TEXT SECTION
We turn the attention to the dance floor to interview one of our regular patrons, and are astounded by what we find in this incredible individual and his work.

*Due to the sensitive nature of his work the subject of this interview has asked to remain anonymous. We ask that you respect his privacy.

When I see him, he is just a blur. He’s an inexhaustible source of energy and like many, I find myself gravitate towards him like a moth to flame. I’ve come to know him as the anonymous dancer that occupies the front of the DJ booth most Fridays. Some of the resident DJs have come to know him too. He doesn’t drink and he arrives early, securing a spot in front of the sauna where he’ll stay for the remainder of the night.

He’s uninhibited, always the first on the floor and often the last to abandon it. He’ll stop for a minute or two to have a conversation with a curious stranger, but he’ll get right back into it, as soon as the conversation lulls. Pumping his arms and jostling his feet, he is a frenzied movement of limbs that shows no fatigue.

Besides the odd greeting on arrival, I like to leave him to his own devices, and prefer to observe and admire his liberated movements as I sway in my own spot, some way off to the side.

Something of an enigma, he has been coming to Jaeger regularly for the past year. I’ve encountered him mostly on Fridays, but he’s no stranger to a Saturday jaunt on the tiles either. He came to us via DJ Charlotte Bendiks, but since then he’s become a welcomed presence at Jaeger, We’ve also come to know a little more of him as time progressed, and as is always the case there’s much more to him than meets the eye. So we’ve endeavoured to find out more about this remarkable man and his work.

GIVEN PROBLEM
In the interview introduction, through whom did the anonymous dancer first come to Jaeger?

GIVEN INFORMATION
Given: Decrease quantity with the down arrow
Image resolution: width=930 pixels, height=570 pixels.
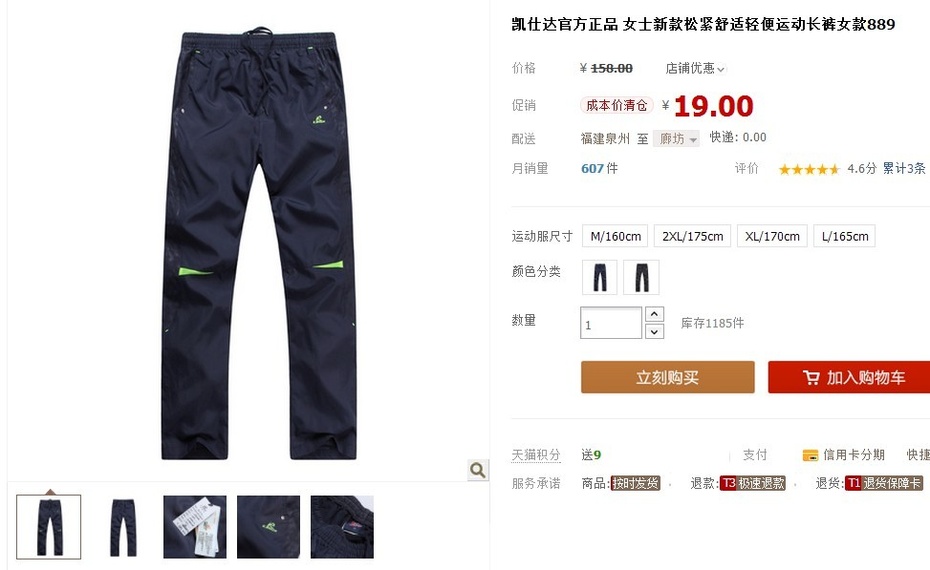Looking at the screenshot, I should pos(654,332).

RESPONSE TO THE EXERCISE
DJ Charlotte Bendiks